=== PAGE EXTRACT ===
Here we have added our annotation lines in to the plot that highlight the borders of different tissue margins.
More analysis examples will be added later!

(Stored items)
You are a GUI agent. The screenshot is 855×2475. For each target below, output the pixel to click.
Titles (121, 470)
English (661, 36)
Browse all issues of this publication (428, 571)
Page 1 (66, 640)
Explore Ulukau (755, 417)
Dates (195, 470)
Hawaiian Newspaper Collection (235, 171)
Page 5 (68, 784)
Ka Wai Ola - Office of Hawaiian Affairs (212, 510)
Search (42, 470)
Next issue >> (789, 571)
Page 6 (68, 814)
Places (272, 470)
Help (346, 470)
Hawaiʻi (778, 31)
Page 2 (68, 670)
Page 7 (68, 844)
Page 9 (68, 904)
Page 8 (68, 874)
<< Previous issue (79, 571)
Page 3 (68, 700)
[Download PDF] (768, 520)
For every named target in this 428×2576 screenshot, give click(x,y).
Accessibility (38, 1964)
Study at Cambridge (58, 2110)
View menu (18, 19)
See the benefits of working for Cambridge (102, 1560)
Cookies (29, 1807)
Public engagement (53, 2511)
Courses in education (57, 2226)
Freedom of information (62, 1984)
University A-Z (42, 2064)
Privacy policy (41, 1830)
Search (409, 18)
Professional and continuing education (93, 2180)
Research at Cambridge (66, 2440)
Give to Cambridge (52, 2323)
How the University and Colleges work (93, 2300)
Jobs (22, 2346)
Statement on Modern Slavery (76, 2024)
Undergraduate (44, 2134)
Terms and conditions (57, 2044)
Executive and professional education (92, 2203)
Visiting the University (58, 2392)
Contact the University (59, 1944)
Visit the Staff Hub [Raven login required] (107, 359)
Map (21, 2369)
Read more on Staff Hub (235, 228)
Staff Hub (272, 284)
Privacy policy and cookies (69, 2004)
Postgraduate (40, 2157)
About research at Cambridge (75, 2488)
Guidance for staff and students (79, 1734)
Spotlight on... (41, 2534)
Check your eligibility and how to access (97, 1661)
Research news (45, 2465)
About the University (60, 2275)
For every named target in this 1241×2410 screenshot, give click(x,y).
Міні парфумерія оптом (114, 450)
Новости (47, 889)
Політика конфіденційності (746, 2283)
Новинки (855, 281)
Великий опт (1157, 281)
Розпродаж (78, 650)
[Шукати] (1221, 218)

=== ACTIVITY ===
List every plural noun in the page extract on tissue-margin annotation, in the order they appear.

=== TASK RESULT ===
lines, borders, margins, examples